[TASK MATERIAL — start]
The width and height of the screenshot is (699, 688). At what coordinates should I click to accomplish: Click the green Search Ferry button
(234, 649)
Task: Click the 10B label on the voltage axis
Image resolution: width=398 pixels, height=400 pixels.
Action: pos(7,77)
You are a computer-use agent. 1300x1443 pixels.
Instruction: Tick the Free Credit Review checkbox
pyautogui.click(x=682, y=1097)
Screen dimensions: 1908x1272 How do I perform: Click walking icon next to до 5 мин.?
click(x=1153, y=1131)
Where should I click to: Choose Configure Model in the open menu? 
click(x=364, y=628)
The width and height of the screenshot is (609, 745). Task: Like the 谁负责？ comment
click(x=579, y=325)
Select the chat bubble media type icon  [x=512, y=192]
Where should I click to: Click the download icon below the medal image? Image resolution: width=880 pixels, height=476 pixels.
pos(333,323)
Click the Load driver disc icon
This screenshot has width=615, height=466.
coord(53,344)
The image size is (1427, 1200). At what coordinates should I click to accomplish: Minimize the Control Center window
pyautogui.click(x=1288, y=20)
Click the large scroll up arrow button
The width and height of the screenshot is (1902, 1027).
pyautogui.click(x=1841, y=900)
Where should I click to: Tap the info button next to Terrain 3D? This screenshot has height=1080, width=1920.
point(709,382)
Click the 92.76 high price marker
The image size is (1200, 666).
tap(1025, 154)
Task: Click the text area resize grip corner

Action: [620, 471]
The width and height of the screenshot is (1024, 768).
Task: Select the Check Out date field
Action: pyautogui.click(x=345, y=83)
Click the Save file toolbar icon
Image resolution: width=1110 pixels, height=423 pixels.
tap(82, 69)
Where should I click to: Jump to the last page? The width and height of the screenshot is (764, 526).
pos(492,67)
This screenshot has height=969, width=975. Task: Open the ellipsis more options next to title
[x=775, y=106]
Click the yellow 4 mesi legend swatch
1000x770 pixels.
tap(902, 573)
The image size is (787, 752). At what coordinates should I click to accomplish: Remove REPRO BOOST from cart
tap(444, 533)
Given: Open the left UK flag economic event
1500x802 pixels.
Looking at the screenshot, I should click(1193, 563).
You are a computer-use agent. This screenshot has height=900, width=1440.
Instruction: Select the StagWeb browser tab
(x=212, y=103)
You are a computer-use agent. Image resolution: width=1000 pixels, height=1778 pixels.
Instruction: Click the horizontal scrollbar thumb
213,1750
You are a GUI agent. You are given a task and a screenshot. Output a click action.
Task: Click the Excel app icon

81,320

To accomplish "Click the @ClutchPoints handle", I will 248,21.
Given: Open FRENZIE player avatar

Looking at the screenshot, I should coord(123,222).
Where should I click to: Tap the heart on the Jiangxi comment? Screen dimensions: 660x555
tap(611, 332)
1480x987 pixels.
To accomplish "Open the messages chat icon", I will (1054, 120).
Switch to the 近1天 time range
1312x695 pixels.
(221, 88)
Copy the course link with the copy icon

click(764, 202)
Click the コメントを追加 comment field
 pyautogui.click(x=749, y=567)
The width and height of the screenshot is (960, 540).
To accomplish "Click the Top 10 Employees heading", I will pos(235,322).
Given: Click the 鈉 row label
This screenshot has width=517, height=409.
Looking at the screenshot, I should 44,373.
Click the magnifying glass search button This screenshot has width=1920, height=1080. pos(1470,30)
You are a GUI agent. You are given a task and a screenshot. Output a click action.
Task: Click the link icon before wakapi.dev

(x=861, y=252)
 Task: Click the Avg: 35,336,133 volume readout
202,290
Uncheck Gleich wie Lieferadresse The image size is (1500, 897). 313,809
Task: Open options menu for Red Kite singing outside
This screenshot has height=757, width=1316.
[TASK MATERIAL — finish]
Please give back exactly the lines of the listing above that run from the one containing "You are a computer-use agent. 1300x1443" through the one containing "You are a computer-use agent. This", and only those.

You are a computer-use agent. 1300x1443 pixels.
Instruction: Tick the Free Credit Review checkbox
pyautogui.click(x=682, y=1097)
Screen dimensions: 1908x1272 How do I perform: Click walking icon next to до 5 мин.?
click(x=1153, y=1131)
Where should I click to: Choose Configure Model in the open menu? 
click(x=364, y=628)
The width and height of the screenshot is (609, 745). Task: Like the 谁负责？ comment
click(x=579, y=325)
Select the chat bubble media type icon  [x=512, y=192]
Where should I click to: Click the download icon below the medal image? Image resolution: width=880 pixels, height=476 pixels.
pos(333,323)
Click the Load driver disc icon
This screenshot has width=615, height=466.
coord(53,344)
The image size is (1427, 1200). At what coordinates should I click to accomplish: Minimize the Control Center window
pyautogui.click(x=1288, y=20)
Click the large scroll up arrow button
The width and height of the screenshot is (1902, 1027).
pyautogui.click(x=1841, y=900)
Where should I click to: Tap the info button next to Terrain 3D? This screenshot has height=1080, width=1920.
point(709,382)
Click the 92.76 high price marker
The image size is (1200, 666).
tap(1025, 154)
Task: Click the text area resize grip corner

Action: [620, 471]
The width and height of the screenshot is (1024, 768).
Task: Select the Check Out date field
Action: pyautogui.click(x=345, y=83)
Click the Save file toolbar icon
Image resolution: width=1110 pixels, height=423 pixels.
tap(82, 69)
Where should I click to: Jump to the last page? The width and height of the screenshot is (764, 526).
pos(492,67)
This screenshot has height=969, width=975. Task: Open the ellipsis more options next to title
[x=775, y=106]
Click the yellow 4 mesi legend swatch
1000x770 pixels.
tap(902, 573)
The image size is (787, 752). At what coordinates should I click to accomplish: Remove REPRO BOOST from cart
tap(444, 533)
Given: Open the left UK flag economic event
1500x802 pixels.
Looking at the screenshot, I should click(1193, 563).
You are a computer-use agent. This screenshot has height=900, width=1440.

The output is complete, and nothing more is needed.